(PROBLEM DETAILS):
Return the part of the material that opens with the line containing "Viewport: 305px width, 204px height." and closes with the line containing "877x460 pixels. [343, 283]", including both, as a JSON list of strings with one string per line. Skip blank lines and leave out the pictures.

(RECORDS SUPPLIED):
◇ ◇ ◇ ◇

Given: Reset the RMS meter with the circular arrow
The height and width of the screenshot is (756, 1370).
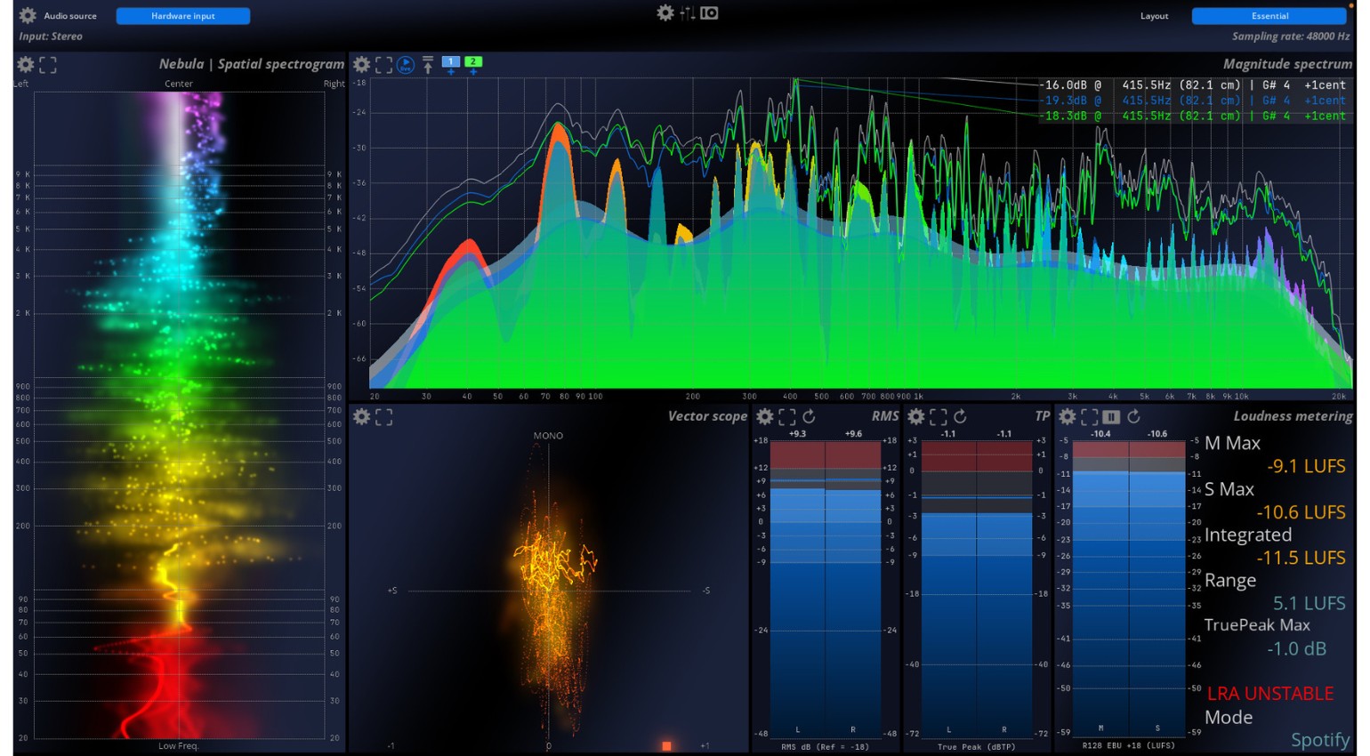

◇ ◇ ◇ ◇

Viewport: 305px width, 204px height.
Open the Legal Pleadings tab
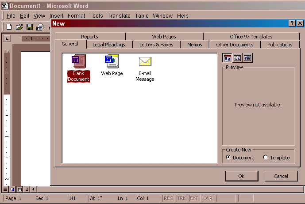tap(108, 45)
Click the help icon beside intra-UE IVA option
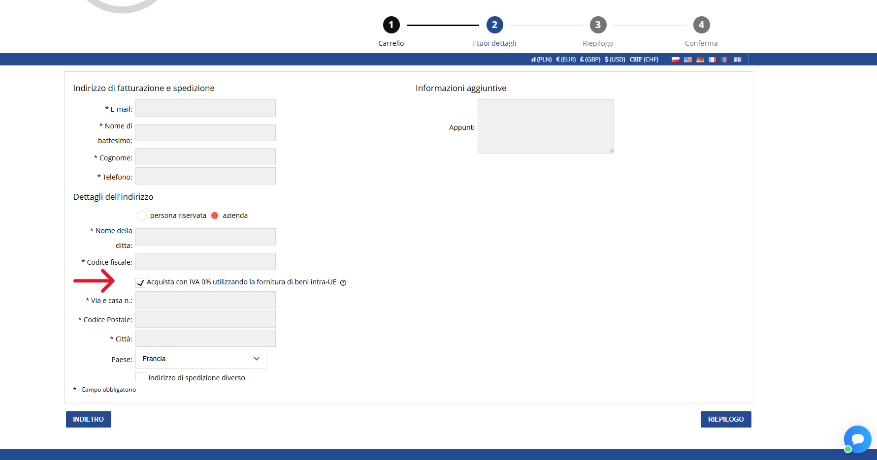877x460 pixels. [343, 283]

◇ ◇ ◇ ◇

(ANSWER TO THIS EXERCISE):
[
  "Viewport: 305px width, 204px height.",
  "Open the Legal Pleadings tab",
  "tap(108, 45)",
  "Click the help icon beside intra-UE IVA option",
  "877x460 pixels. [343, 283]"
]